§ **What the task requires**: Find the line with "Task: Select the" and the line with "Image resolution: width=1200" in the entries below; output exactly those two lines, every line between them, and no others.

§ **Data for this exercise**:
....................
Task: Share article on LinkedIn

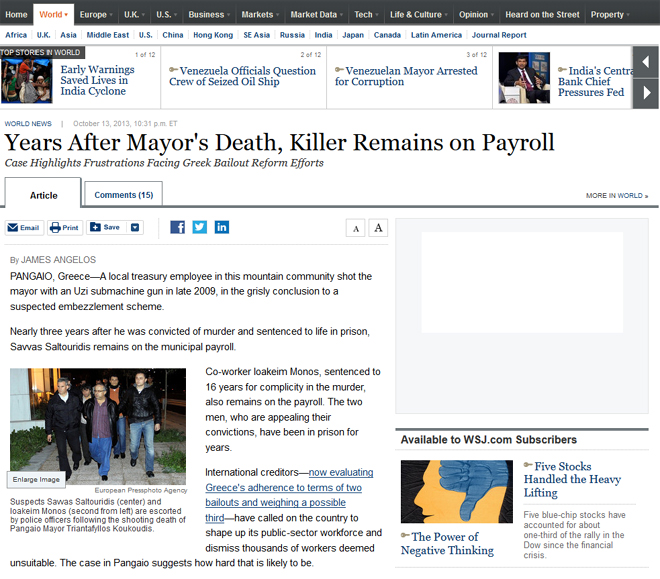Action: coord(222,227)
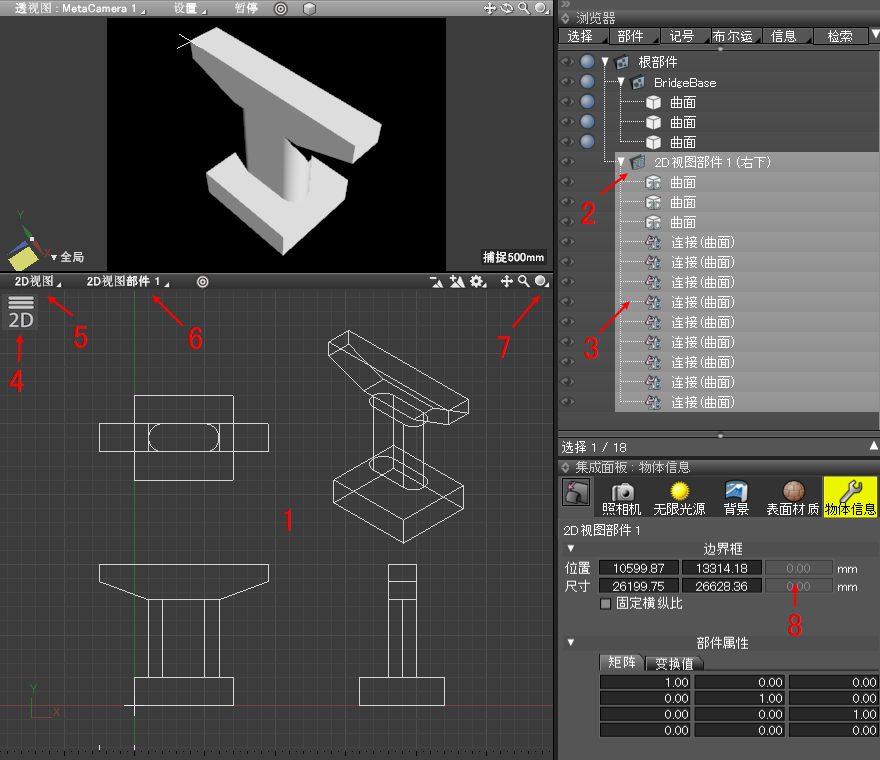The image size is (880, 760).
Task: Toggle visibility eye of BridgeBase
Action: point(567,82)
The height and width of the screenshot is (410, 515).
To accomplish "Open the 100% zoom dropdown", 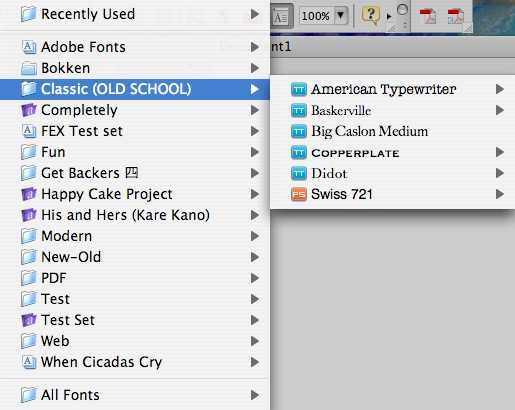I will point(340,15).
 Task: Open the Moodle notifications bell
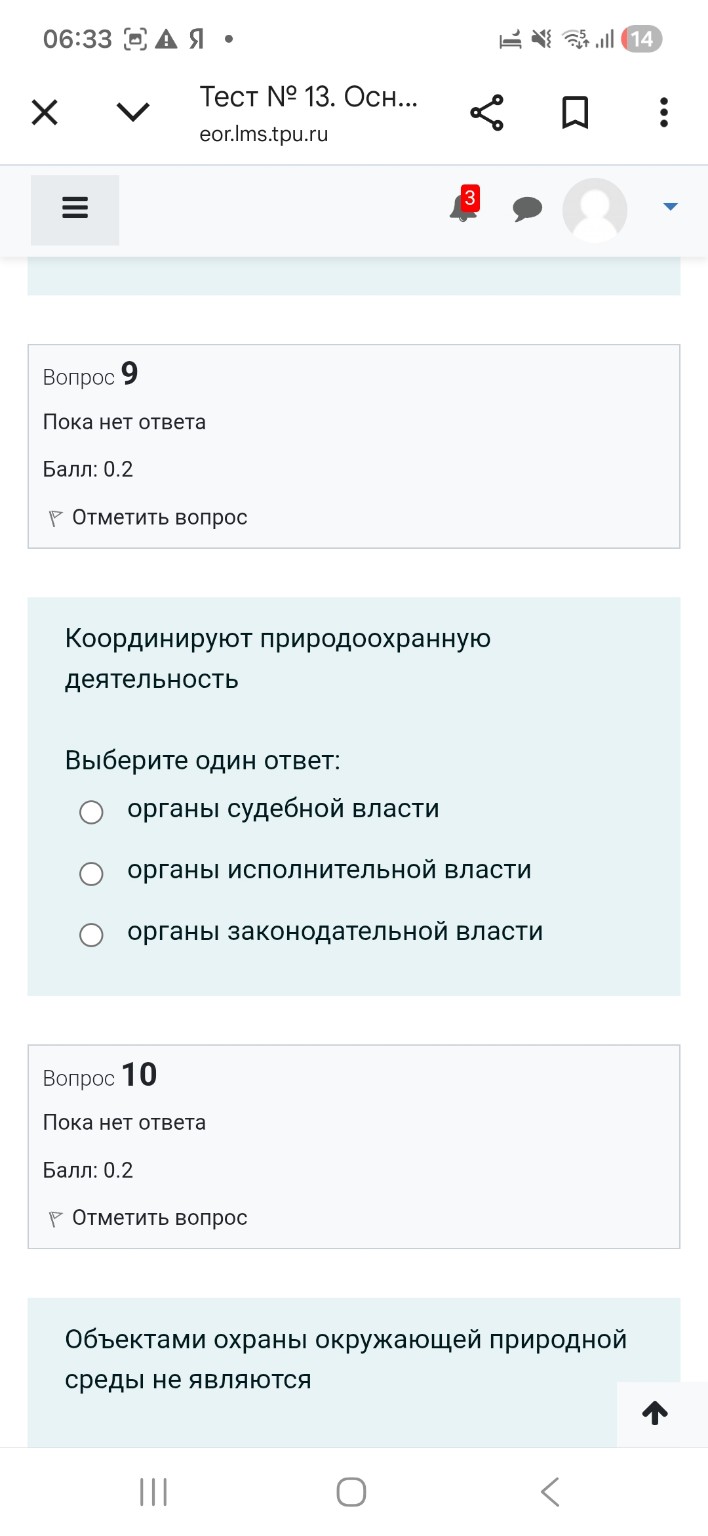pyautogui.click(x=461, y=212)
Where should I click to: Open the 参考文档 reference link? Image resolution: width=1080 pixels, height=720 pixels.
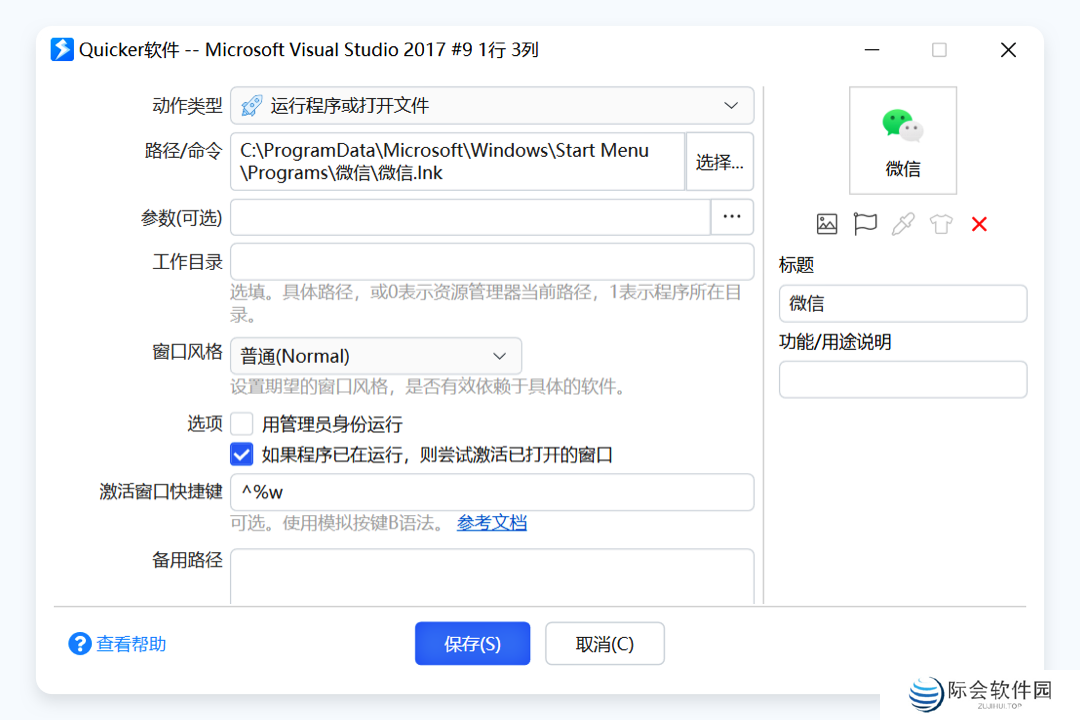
....................
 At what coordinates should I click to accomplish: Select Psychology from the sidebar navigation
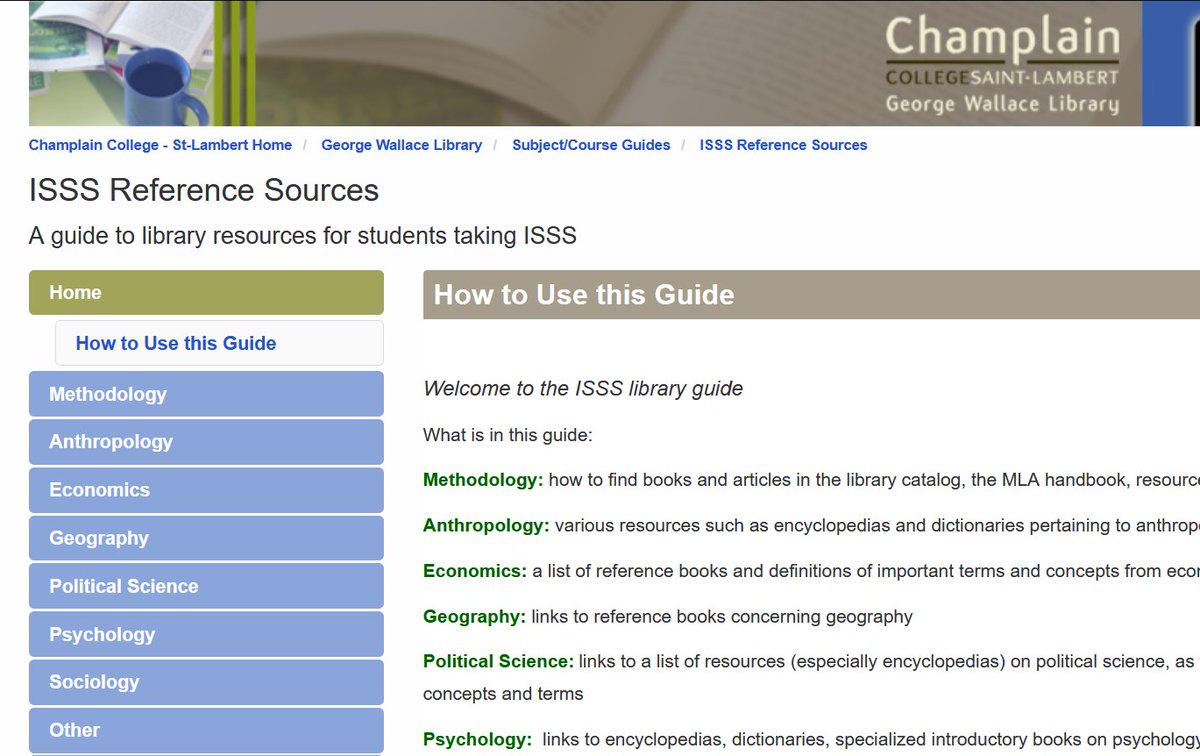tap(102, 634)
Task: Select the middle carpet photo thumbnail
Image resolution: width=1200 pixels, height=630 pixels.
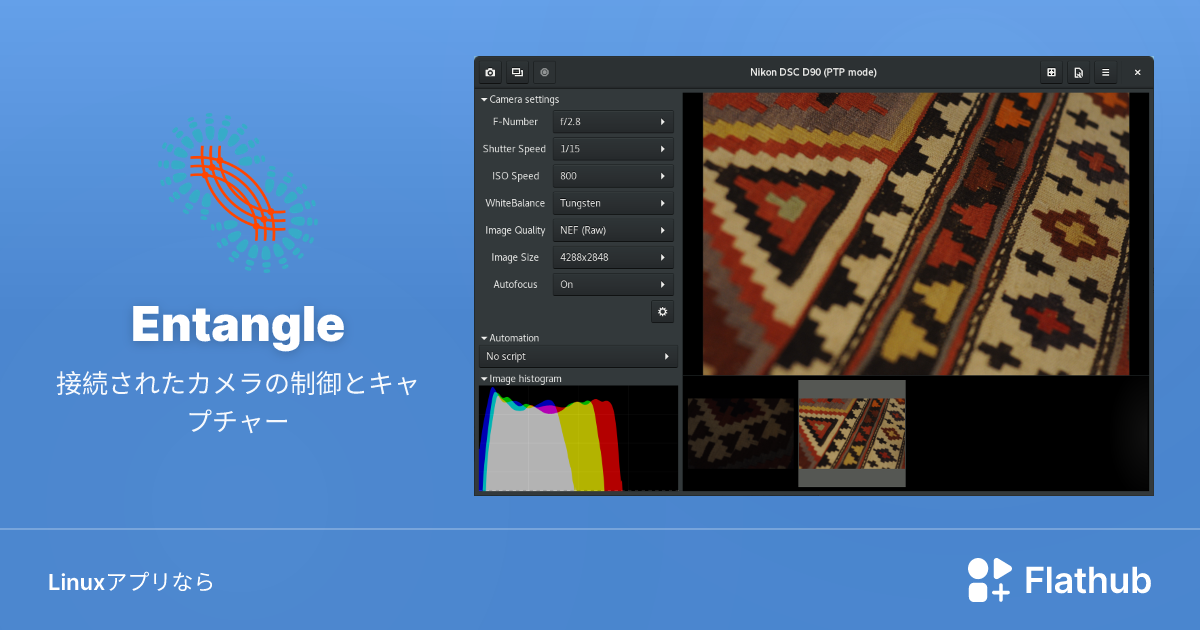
....................
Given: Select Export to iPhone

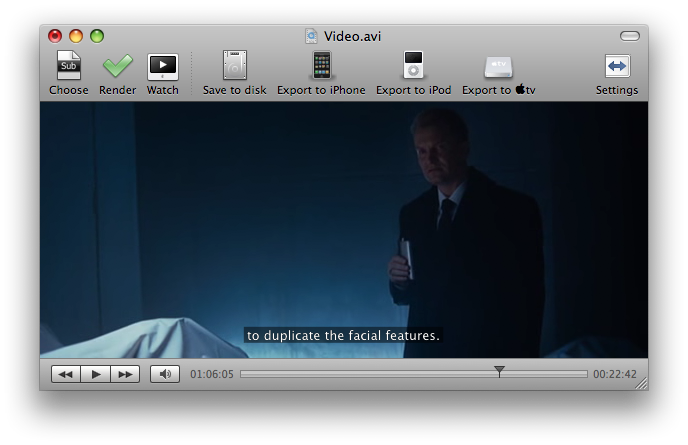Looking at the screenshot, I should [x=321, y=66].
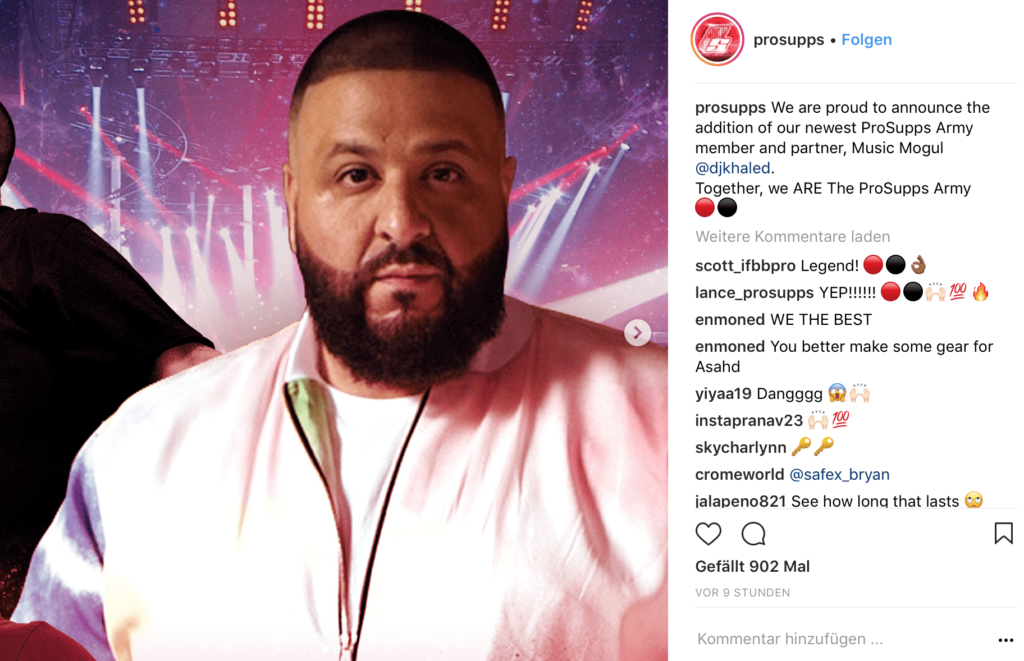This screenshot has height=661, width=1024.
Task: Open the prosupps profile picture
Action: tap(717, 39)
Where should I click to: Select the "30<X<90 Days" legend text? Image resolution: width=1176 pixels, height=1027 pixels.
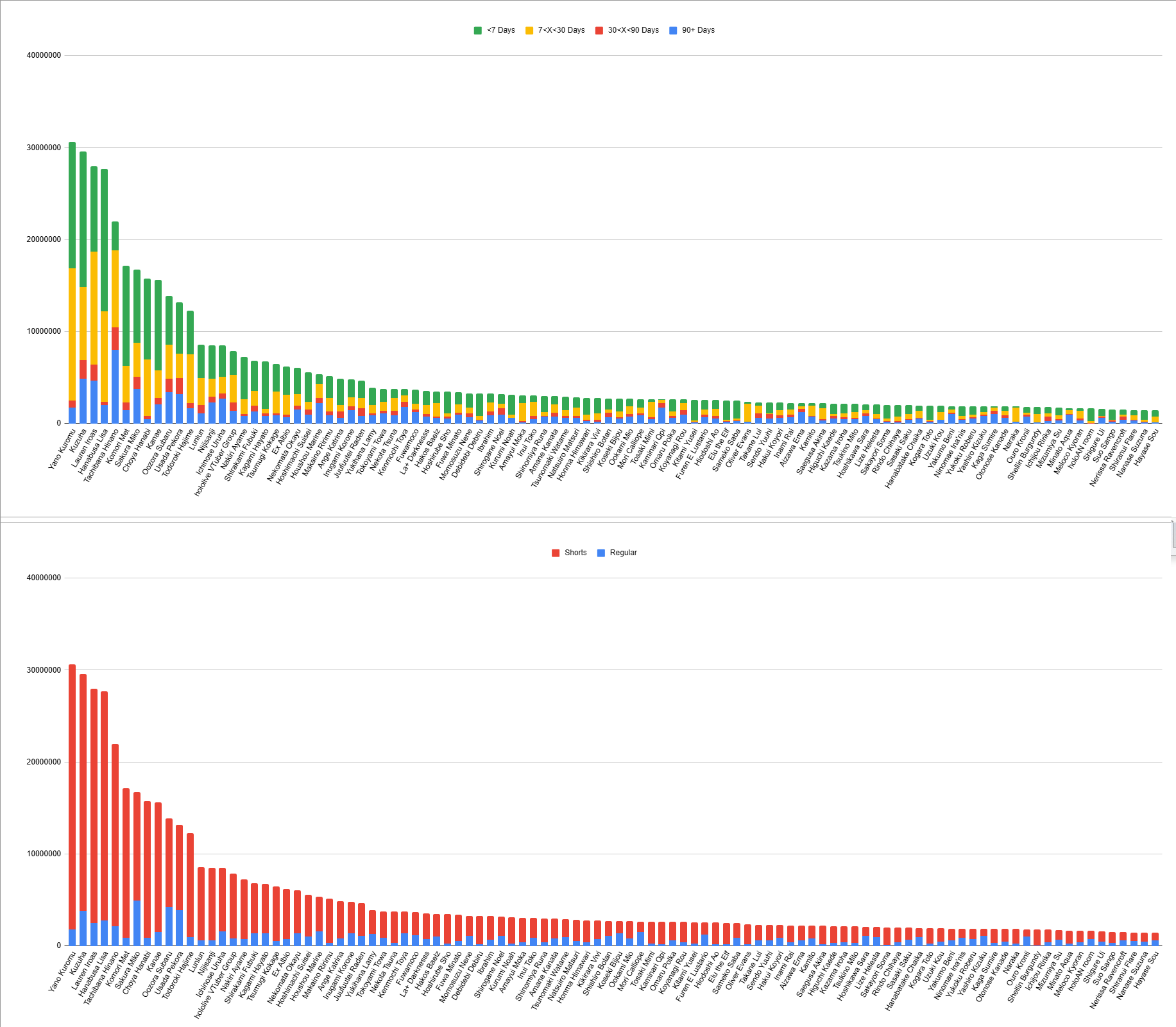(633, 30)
....................
§ **Answer for this exercise**:
Task: Select the middle carpet photo thumbnail
Image resolution: width=1200 pixels, height=630 pixels.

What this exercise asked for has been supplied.